Chacun s’est interrogé sur les raisons qui ont empêché les États-Unis de mettre en œuvre, depuis juin 2012, l’accord conclu avec la Russie à Genève. Chacun a pu observer les atermoiements de Washington et les contradictions dans les déclarations de John Kerry. Chacun se souvient de l’évolution conciliante de son discours après la crise des armes chimiques et la convocation de Genève 2, suivie à la surprise générale de la déclaration des « Amis de la Syrie » [1] et de son discours inaugural à Montreux [2] posant soudain comme unique objectif un changement de régime à Damas en violation des engagements pris, provoquant l’échec de la conférence. Sans parler de la composition mono-colore de la délégation de l’« Opposition syrienne » et de l’annulation in extremis de l’invitation de l’Iran.
Depuis presque trois ans, Washington accuse tous les jours Bachar el-Assad des pires crimes sans parvenir à expliquer le soutien croissant des Syriens à leurs institutions (désormais entre 60 et 88 % selon les estimations). Mais, depuis une semaine, il dénonce une faction de « l’opposition syrienne » en l’accusant de préparer des attentats contre les États-Unis.
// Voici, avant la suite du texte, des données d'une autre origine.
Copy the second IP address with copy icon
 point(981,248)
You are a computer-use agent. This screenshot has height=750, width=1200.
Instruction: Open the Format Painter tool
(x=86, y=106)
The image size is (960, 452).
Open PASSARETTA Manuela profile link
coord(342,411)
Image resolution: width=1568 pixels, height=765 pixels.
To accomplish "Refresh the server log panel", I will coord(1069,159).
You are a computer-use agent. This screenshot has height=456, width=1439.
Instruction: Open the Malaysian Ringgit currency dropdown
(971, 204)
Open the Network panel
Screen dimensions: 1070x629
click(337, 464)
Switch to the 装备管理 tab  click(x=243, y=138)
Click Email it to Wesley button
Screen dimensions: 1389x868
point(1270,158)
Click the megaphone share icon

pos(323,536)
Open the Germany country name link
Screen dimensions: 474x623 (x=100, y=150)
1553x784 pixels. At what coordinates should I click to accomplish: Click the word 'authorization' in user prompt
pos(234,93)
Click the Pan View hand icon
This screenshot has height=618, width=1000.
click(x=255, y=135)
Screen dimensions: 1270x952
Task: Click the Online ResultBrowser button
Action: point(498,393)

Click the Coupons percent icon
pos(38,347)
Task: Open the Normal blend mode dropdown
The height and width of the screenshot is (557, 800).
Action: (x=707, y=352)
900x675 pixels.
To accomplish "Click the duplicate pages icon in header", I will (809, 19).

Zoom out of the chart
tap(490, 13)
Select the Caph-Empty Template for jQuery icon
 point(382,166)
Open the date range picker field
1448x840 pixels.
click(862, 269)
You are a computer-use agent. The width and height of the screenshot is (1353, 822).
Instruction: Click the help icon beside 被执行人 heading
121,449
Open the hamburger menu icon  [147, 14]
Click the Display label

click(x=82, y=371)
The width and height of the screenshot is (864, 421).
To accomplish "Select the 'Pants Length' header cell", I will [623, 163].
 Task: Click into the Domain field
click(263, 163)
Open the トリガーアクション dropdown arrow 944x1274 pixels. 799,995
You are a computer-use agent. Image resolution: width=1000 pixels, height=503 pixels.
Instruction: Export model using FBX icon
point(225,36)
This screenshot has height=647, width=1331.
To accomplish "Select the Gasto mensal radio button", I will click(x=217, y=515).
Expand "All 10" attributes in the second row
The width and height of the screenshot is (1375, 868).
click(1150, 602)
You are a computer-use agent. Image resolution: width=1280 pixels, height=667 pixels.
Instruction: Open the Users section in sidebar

Comme chaque année, le directeur national du Renseignement US James Clapper a été auditionné par la Commission sénatoriale du Renseignement, le mercredi 29 janvier 2014, pour présenter une synthèse des menaces qui pèsent sur « l’Amérique » [3]. À propos de la Syrie, il a donné des chiffres fantaisistes sur la composition des armées « rebelles », les présentant comme à 80 % modérées donc aptes à recevoir l’aide militaire votée par le Congrès lors de sa séance secrète [4]. Surtout, il a souligné que le pays était devenu un aimant attirant à lui tous les terroristes de la planète. Il a créé la surprise en déclarant que certains d’entre eux s’y prépareraient à attaquer les États-Unis.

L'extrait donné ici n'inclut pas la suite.